2. Descriptive Statistics
Why?
● Enables us to present the data in a more meaningful way, which allows
simpler interpretation.
○ Raw data presentation is hard.
● However, do not allow us to make conclusions beyond the data.
Mean
● Sum of all values divided by the number of subjects.
● E.g. mean age of the 509 women in the study.
Median
● The median of a finite set of values is that value which divides the set into
two equal parts such that the number of values equal to or greater than the
median is equal to the number of values equal to or less than the median.

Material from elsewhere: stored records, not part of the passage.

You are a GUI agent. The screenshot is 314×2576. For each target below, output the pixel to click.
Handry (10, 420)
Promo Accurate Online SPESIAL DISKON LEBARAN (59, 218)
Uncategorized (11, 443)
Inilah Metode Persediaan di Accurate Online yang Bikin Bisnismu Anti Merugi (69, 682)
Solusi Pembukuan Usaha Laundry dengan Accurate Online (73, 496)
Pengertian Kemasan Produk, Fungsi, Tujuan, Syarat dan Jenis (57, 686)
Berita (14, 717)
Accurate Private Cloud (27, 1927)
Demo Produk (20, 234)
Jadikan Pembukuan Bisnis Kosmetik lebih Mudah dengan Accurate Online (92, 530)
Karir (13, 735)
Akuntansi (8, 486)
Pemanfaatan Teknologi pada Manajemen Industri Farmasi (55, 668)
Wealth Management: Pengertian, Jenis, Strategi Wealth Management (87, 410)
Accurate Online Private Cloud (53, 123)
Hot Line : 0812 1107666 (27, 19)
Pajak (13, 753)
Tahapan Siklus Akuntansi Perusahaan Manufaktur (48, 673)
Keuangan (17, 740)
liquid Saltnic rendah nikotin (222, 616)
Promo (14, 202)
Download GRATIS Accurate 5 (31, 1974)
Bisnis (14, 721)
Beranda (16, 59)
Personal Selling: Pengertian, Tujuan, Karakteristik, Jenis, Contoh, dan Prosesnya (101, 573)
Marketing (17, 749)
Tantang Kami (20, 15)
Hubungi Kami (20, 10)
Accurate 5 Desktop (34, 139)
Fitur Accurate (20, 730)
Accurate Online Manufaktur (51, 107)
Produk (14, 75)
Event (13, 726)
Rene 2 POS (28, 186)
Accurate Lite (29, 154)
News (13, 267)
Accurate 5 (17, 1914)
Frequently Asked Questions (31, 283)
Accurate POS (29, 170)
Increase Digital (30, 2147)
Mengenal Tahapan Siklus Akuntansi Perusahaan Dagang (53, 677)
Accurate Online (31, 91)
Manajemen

● We need to sort the data and find the value that leaves the same numbers
of observations before and after.
○ If the number is odd: it is the central value.
■ We use +1, and take the number of the next place.
○ If the number is even: mean of the two central values.
Mode
● Mode of a set of values is that value which occurs most frequently, but it
doesn't mean that the class is the most frequent.
● A set of values may have more than one mode.
The Histogram-Skewness
● We should see the form of the distribution.
● If we see that the long tail is on the right:
positively skewed.or skewed to the
right.
○ Usually no consequence, but
sometimes the median can be lower
than the mean.
● If we see that the long tail is on the left: negatively skewed or skewed to
the left.
○ We first have the mean and then the median.
● In symmetrical distribution, mean=mode=median.
Kurtosis
● A measure of the degree to which a distribution is peaked or flat.
● No peak and no flat distribution: mesokurtic distribution.
● A peak with no flat distribution: leptokurtic, kurtosis<0.
● A peak and flat distribution: platykurtic, kurtosis>0.
Measures of Dispersion
● The dispersion of a set of observations refers to the variety that they
exhibit.
● Conveys info regarding the amount of variability present in the set.
● Range-the difference between the largest and smallest value.
○ It will never be seen in papers, we will see only “smallest-largest”.
Coefficient of Variation
● Also called relative SD, it is the ratio between
SD and the arithmetic mean which can be
expressed by % and has no units.
● Useful because we can compare some SDs among variables which have
different units of measurements, however it may lead to fallacious results.
● The higher the number the higher variation.
Percentiles
● Called position or location parameters, as these values of the variable
which designate certain positions on the horizontal axis when the
distribution of a variable is graphed.
● Given a set of n observations x1, x2, x3...xn, the pth percentile P is the
value of X such that p percent or less of the observations are less than P
and (100-p) percent or less of the observations are greater than P.
○ P=the percentile.
○ E.g. P=10% we need to find the value of age that 10% of women are
younger, and 90% are older.
○ E.g2 P50 percentile, we need to find the value of oocytes that 50%
of observations are lower and 50% are higher.
● How to determine:
1. Sort data.
2. Define the P of interest.
3. Multiple N for P%.
4. Find the observation as determined in point 3.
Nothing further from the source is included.